Questions -
(A) Summarize the coronavirus reflection in two sentences.
(B) Answer these questions from the coronavirus reflection, one per line:
(i) What date appears beside the title?
(ii) Over what are we inherently powerless, according to the coronavirus reflection?
(iii) Where were people quarantined?
(C) Print the stretch of the coronavirus reflection from "It may sound" through "places and things.", with no changes.

THE SPIRITUALITY OF CORONOVIRUS

THE SPIRITUALITY OF CORONOVIRUS March 2, 2020

It may sound callous and cavalier to say that there is a “silver lining” or some other cliché that can be culled from the coronavirus but, in my experience and in the experience of many like me ~ it is true.

How often it is that we hobble along or strut through believing that we are in control of things and that we can manipulate outcomes using our prowess, minds, willpower and collective experience… until something like the coronavirus comes along and reminds us of how inherently powerless we are over people, places and things.

For all our wisdom, knowledge, fight and might; a virus comes along that no one had even heard of a couple of weeks ago and world financial markets tumble; entire nations are advised to stay at home indefinitely; people are quarantined aboard luxury liners where, paradoxically, the un-sick eventually become sick; and even when the quarantine is lifted, some people return home only to become sick with the very illness that they were declared free from.

Dataset content -
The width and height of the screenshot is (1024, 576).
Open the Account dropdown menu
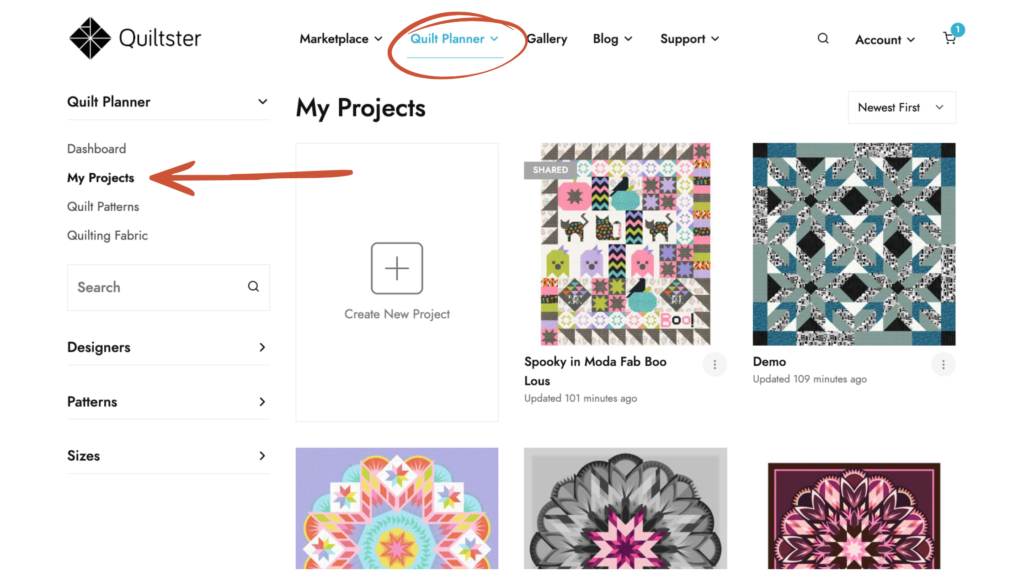[885, 40]
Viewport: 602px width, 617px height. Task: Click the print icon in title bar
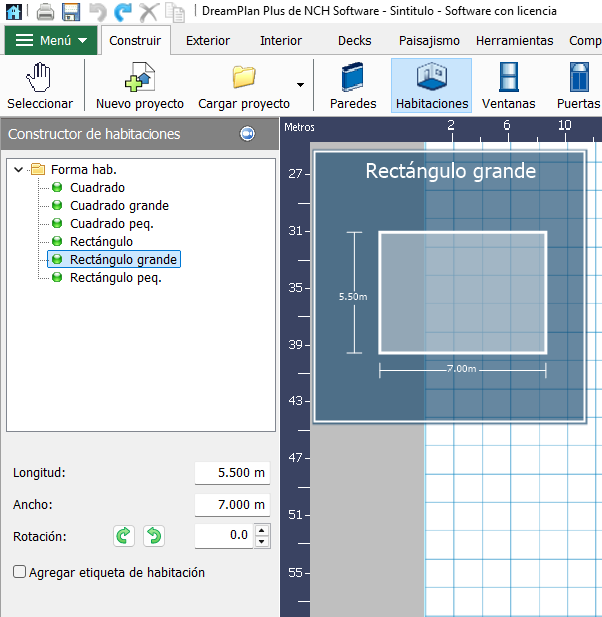[x=45, y=12]
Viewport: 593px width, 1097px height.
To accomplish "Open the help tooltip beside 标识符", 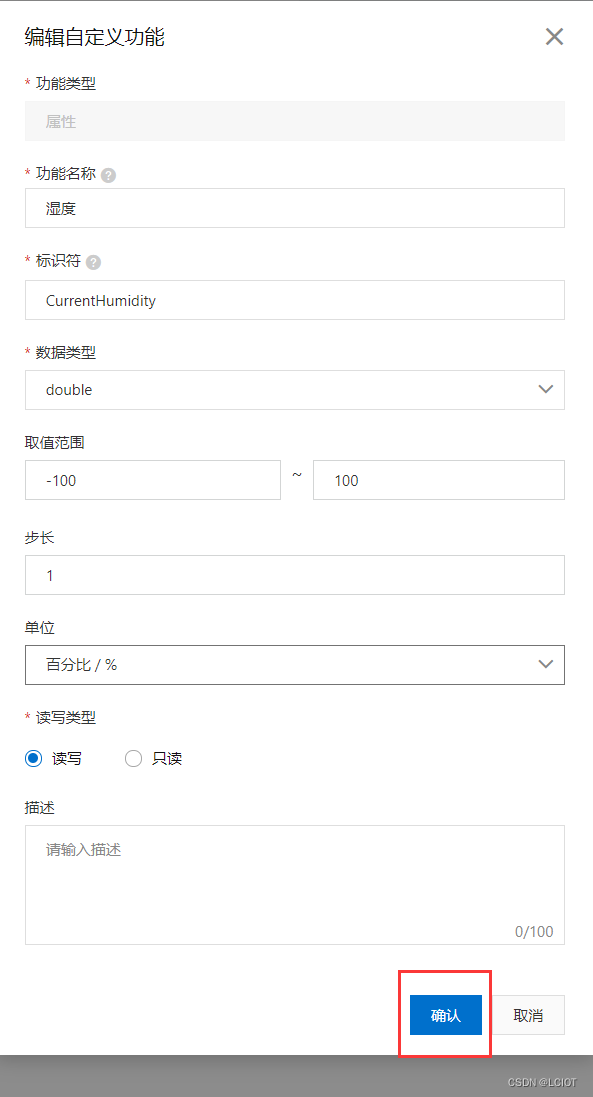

Answers below -
(A) Although it may sound callous, the coronavirus has a "silver lining." The virus reminds people who believe they control outcomes how powerless they are over people, places and things, as world markets tumble, nations are told to stay home and passengers are quarantined aboard luxury liners.

(B)
(i) March 2, 2020
(ii) People, places and things
(iii) Aboard luxury liners

(C)
It may sound callous and cavalier to say that there is a “silver lining” or some other cliché that can be culled from the coronavirus but, in my experience and in the experience of many like me ~ it is true.

How often it is that we hobble along or strut through believing that we are in control of things and that we can manipulate outcomes using our prowess, minds, willpower and collective experience… until something like the coronavirus comes along and reminds us of how inherently powerless we are over people, places and things.